> **EXCERPT PROVIDED**:
[Start of section]
HTRC Workset Toolkit is a command line interface for use in the HTRC Data Capsule environment. It streamlines access to the HTRC Data API and includes utilities to pull OCR text data and volume metadata into a capsule. Additionally, it allows a researcher to point OCR text data to analysis tools that are also available in the capsule.
Additional documentation is also available here: https://htrc.github.io/HTRC-WorksetToolkit/cli.html
Getting the HTRC Workset Toolkit
- Capsules created after March 18, 2018 contain the Toolkit by default. If you created your capsule after March 18, 2018, please skip to Usage below.
- Capsules created prior to March 18, 2018 did not contain the HTRC Workset Toolkit command line interface by default, and user-installed versions of the Toolkit may now be out of date and fail to run. To ensure you are running the most up-to-date version of the Toolkit, please follow these steps to uninstall the current version and re-install the latest version:
Check whether you have the correct Python version installed in your capsule by typing the command indicated below on the command line in your capsule. The HTRC Workset Toolkit requires the Anaconda Python distribution, which is likewise standard in all recently-created capsules. And while the Toolkit is compatible with both Python 2.7 and 3.6, we recommend using the 3.6 version for future compatibility.
Check python versiondcuser@dc-vm:~$ python --version
You should see thisPython 3.6.0 :: Anaconda 4.3.1 (64-bit)
Some users may have self-installed the Toolkit in their capsules prior to March 18, 2018. If you have already installed the HTRC Workset Toolkit, uninstall it by using pip, as indicated below.
Uninstall the toolkitdcuser@dc-vm:~$ pip uninstall htrc
Install the latest version of the HTRC Workset Toolkit.
Install the toolkitdcuser@dc-vm:~$ pip install htrc
Please note that updating may affect the versions of packages listed at HTRC-WorksetToolkit/setup.py that you are running in your capsule, and therefore should be done with care for your existing workflows. Contact htrc-help@hathitrust.org for assistance upgrading your version of the Toolkit.
Usage
The HTRC Workset Toolkit has four primary functions which allow users to download metadata and OCR data, run analysis tools, and export lists of volume IDs from the capsule.
[End of section]
> **WHAT TO DO**:
a: Answer these questions from the HTRC Workset Toolkit text:
(i) Which two Python versions is the Toolkit compatible with?
(ii) What email address is given for help upgrading the Toolkit?
(iii) How many primary functions does the Toolkit have?
b: From the HTRC Workset Toolkit text, write out the passage starting with "Some users may" and going on through "HTRC Workset Toolkit.".
The items that come next are separate material and are not part of the HTRC Workset Toolkit text.

Stored items
[Start of section]
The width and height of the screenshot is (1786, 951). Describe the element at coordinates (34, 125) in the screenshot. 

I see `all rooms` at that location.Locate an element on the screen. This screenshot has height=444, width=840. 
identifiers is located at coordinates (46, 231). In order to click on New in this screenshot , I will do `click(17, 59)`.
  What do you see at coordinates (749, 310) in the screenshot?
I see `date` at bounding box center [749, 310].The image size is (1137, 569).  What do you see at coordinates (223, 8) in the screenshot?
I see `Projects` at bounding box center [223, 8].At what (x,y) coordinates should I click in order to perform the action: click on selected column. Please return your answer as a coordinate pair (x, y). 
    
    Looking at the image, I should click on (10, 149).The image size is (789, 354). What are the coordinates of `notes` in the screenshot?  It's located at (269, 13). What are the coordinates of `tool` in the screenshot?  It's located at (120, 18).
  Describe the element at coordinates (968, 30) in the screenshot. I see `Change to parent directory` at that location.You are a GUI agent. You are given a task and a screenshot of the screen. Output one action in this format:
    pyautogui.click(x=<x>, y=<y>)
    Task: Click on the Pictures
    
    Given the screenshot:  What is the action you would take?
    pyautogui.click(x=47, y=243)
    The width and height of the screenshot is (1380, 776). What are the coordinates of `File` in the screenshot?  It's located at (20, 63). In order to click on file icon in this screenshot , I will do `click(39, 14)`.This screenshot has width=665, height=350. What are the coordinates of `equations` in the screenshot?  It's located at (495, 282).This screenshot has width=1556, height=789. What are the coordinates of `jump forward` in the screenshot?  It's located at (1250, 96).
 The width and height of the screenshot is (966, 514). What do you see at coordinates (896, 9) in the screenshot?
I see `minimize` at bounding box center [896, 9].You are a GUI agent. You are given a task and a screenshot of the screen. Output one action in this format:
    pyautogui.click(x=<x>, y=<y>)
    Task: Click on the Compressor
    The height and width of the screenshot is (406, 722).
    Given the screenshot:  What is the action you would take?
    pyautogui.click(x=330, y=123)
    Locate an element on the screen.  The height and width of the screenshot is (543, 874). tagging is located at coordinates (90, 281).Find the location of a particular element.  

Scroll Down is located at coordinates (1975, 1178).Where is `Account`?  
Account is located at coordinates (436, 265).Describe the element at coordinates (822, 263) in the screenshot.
[End of section]
> **WRITTEN ANSWERS**:
a:
(i) Python 2.7 and 3.6
(ii) htrc-help@hathitrust.org
(iii) Four

b:
Some users may have self-installed the Toolkit in their capsules prior to March 18, 2018. If you have already installed the HTRC Workset Toolkit, uninstall it by using pip, as indicated below.
Uninstall the toolkitdcuser@dc-vm:~$ pip uninstall htrc
Install the latest version of the HTRC Workset Toolkit.